私がそうやって囁くとルシアス様はすごい真顔で私を見る。


「だから?」


 え?


だから?
だから?
だから?


「あ、あの、大変ですよ?将来に響きますよ?綺麗なご令嬢と結婚できませんよ?」


私なんで傷ついてるんだろ。


自分で言った事なのに。

ルシアス様が私を選ぶ訳ないってきっとわかり切っているからだ。


「なんで俺がそんなのと結婚しなくちゃいけないんだ?勘弁してくれ。」


え?え?

「あ、あの。でも、ルシアス様の好きな人に知られたら大変ですよ!人間を抱っこして街に来たって噂で聞いたら…ルシアス様振られちゃいますよ!?」


すぐにカレン嬢のことが頭に浮かんだ。

あの人は人間が嫌いだから、ルシアス様が私に触れたと知った時点でルシアス様の事を嫌いになるかもしれない。


それだけは避けないと。


……でも、カレン嬢がルシアス様を嫌いだと言ったらルシアス様はあの美しい人を諦めるだろうか。

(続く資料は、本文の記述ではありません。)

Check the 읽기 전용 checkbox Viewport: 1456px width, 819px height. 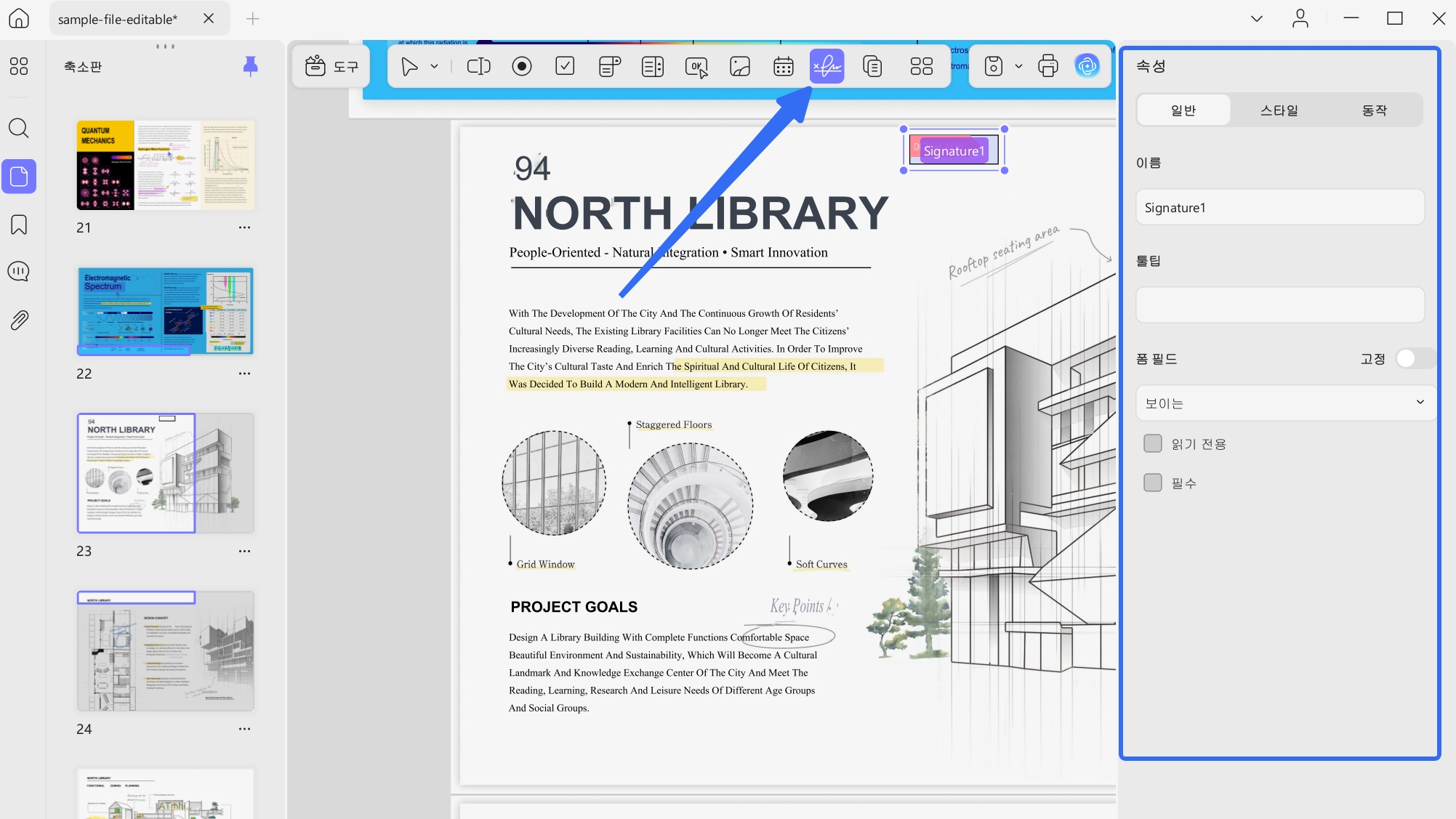pos(1153,443)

そしたら、私はルシアス様をずっと好きでいていいのかな?


……あぁ。私はなんて心の汚い人間だろう。


最低だわ。


「??知られたらってもう知ってるだろ?それに振るなよ、責任取るから。」


え!?


「知られてるんですか!?」


まさかこの店内にカレン嬢がいた?

それとも、さっき外の沢山のヴァンパイアの中にいた?

辺りをキョロキョロと見回したけどカレン嬢らしき人はいない。


「そもそも責任ってなんですか?なんの話ですか?」


さっきから話が噛み合っていないような…。


「…お前こそなんの話をしているんだ?」


なるほど、やっぱり噛み合っていなかったらしい。


「えっと、ですからルシ」「お待たせいたしました。」


いきなり現れた店員さんにびっくりして私は黙った。



「お気に召すものがあればよろしいのですが。」


私たちの目の前にはたくさんのドレスが並べられた。


「この中に好きなのあるか?」


え??

私は全部のドレスを見た。


もちろん見たことないものばかりで全部綺麗。


「全部素敵で迷っちゃいます…。」


この中から選ぶとしたら……うーん…


「じゃあこれ全部くれ。」


は!!?


「いやいやいやいや!!ルシアス様!!私の給料知ってますよね!?」


1着買うので精一杯なのに!


「知らん。」


ルシアス様はそう言うとどこからか取り出した金貨の入った袋を近くのテーブルに置いた。


た……大金…!!


「それで足りるか?」


「え、えぇ!足ります!むしろ、お釣りをお返しいたします!」


これには店員さんもびっくりだ。


「それ全部やるからライアスの屋敷に運んでくれ。」

「は、はい!!」


ルシアス様はきっとお金の使い方をわかっていない。


こんな事で大丈夫なんだろうか…。